Show every line of the items below that contains the string "link", matching case exactly.

» Data drawn from a collection
· · · ·

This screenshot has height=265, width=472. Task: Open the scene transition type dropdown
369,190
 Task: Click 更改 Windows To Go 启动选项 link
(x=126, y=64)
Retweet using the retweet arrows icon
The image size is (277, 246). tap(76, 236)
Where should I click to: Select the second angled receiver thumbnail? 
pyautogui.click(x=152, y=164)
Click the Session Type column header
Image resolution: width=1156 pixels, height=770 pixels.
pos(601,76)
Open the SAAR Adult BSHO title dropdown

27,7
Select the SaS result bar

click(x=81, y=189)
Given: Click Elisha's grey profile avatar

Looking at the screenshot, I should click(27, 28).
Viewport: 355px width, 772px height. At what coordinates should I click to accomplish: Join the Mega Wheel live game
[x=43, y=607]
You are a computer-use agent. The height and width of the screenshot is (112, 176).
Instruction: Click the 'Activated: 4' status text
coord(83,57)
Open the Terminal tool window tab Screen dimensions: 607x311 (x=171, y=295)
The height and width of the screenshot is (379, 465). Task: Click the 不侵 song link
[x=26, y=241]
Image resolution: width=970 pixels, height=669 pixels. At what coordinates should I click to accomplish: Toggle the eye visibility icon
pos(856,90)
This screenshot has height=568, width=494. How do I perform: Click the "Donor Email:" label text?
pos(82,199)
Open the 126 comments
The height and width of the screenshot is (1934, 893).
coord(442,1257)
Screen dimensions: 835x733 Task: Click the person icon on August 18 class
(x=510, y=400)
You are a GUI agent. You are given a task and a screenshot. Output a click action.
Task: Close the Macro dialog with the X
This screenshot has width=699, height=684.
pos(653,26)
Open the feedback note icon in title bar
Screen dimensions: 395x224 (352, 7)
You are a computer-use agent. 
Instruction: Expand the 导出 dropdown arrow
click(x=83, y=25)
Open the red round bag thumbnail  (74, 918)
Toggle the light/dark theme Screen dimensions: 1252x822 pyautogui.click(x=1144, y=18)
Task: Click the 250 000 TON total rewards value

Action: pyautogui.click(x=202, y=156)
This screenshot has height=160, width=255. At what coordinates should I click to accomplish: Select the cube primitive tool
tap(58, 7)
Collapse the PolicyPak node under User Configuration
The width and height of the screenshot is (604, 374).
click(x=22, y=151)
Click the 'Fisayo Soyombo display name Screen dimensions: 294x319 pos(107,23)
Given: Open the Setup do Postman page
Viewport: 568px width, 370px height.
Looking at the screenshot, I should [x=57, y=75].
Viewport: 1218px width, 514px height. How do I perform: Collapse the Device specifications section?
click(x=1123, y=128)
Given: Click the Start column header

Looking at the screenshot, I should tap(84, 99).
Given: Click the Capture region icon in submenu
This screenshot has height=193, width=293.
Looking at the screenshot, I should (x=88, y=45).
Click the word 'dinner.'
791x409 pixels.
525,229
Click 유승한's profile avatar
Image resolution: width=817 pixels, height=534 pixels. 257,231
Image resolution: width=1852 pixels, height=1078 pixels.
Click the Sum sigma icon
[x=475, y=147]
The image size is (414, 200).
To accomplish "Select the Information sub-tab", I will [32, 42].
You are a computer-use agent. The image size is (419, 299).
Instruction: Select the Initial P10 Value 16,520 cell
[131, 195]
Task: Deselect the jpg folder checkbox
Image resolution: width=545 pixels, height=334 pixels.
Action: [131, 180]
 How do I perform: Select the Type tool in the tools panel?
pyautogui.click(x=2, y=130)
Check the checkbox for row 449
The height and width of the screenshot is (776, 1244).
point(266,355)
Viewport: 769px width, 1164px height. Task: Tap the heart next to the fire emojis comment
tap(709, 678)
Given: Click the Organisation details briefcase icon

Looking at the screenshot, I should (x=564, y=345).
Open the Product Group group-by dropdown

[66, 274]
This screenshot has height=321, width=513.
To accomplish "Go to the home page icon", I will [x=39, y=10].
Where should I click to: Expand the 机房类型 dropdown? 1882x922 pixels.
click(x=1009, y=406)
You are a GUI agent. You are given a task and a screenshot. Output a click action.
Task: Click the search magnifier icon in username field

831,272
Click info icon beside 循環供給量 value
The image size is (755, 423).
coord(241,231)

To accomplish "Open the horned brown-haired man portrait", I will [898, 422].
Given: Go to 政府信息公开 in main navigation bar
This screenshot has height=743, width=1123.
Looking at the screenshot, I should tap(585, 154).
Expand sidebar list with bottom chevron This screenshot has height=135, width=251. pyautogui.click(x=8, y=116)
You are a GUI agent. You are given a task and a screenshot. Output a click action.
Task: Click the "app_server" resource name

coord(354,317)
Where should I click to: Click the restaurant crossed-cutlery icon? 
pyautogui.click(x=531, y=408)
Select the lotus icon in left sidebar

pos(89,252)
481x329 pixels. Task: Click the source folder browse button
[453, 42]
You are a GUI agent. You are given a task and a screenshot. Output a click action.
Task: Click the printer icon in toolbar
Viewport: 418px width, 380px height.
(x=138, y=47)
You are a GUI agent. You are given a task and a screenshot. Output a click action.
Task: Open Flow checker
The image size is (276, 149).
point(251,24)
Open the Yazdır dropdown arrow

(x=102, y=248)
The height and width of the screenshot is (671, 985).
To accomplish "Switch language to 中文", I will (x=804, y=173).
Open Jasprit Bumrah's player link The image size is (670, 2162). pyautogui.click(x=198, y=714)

· · · ·

» Result of this task
 Task: Click 更改 Windows To Go 启动选项 link
The height and width of the screenshot is (379, 465). Task: Click the 不侵 song link
Open Jasprit Bumrah's player link The image size is (670, 2162). pyautogui.click(x=198, y=714)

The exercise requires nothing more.